With regard to NAI's third argument, the Court noted that NAI failed to "provide any argument to undermine the long-standing interpretation of priority as a single chain, growing with each additional Continuation," adding that "[t]he Supreme Court has previously explained that under § 120, parent and continuing applications 'are to be considered as parts of the same transaction, and both as constituting one continuous application, within the meaning of the law,'" citing Godfrey v. Eames, 68 U.S. 317, 326 (1863).

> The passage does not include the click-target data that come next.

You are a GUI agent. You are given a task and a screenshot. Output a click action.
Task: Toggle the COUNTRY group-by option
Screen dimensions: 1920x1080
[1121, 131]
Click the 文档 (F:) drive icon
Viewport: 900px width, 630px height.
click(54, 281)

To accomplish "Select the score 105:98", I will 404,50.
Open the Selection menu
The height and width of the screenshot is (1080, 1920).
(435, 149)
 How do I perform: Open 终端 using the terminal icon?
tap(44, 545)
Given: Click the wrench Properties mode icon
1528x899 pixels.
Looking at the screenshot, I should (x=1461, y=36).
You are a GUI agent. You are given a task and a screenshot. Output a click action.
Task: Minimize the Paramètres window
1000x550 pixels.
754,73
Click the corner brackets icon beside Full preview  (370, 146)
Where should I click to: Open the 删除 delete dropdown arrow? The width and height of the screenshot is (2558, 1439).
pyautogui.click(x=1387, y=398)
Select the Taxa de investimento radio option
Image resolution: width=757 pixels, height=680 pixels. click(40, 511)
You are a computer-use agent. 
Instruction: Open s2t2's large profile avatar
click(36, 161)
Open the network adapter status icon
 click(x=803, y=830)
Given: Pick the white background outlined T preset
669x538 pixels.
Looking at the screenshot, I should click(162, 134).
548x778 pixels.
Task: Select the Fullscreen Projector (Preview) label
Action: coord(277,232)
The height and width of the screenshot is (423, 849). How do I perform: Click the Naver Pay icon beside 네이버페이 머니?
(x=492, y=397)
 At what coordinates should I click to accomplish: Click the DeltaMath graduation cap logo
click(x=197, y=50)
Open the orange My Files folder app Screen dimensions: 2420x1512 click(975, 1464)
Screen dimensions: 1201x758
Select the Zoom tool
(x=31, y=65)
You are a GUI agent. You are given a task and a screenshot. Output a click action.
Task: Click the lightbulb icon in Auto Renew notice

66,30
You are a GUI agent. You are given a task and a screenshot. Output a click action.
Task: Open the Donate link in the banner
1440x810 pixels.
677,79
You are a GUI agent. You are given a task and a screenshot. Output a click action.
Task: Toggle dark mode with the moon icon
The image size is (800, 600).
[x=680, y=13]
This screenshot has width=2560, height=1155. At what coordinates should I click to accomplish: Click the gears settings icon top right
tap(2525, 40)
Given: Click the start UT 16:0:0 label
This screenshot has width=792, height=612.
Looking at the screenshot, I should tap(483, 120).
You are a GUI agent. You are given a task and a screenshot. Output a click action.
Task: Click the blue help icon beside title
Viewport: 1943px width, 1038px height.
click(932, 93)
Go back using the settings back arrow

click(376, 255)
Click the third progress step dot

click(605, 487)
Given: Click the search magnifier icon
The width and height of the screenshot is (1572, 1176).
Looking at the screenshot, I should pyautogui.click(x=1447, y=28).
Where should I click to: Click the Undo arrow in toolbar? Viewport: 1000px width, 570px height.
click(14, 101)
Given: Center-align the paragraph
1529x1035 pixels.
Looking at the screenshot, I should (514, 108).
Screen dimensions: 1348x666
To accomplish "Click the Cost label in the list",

The Court therefore declined to adopt NAI's interpretation of chain of priority.
Finally, with regard to NAI's fourth argument, the Court noted that "NAI's argument suggests that NAI need not trade the benefit of an earlier filing date in order to gain patent term." The Court explained that "[u]nder NAI's theory of priority . . . NAI could gain patent term on its fifth application while simultaneously shielding its child applications (including the eighth application) from their former parents." Rejecting NAI's argument, the Court indicated that "NAI cannot have it both ways."
Finding NAI's arguments to be unpersuasive, the Court affirmed the Board's final decision invalidating the challenged claims of the '381 patent.
In a companion opinion, the Federal Circuit affirmed the Board's final determination affirming the Examiner's rejection of the claims of U.S. Patent No. 8,129,422, which issued from the seventh application in the chain, for the reasons stated in its opinion on the '381 patent.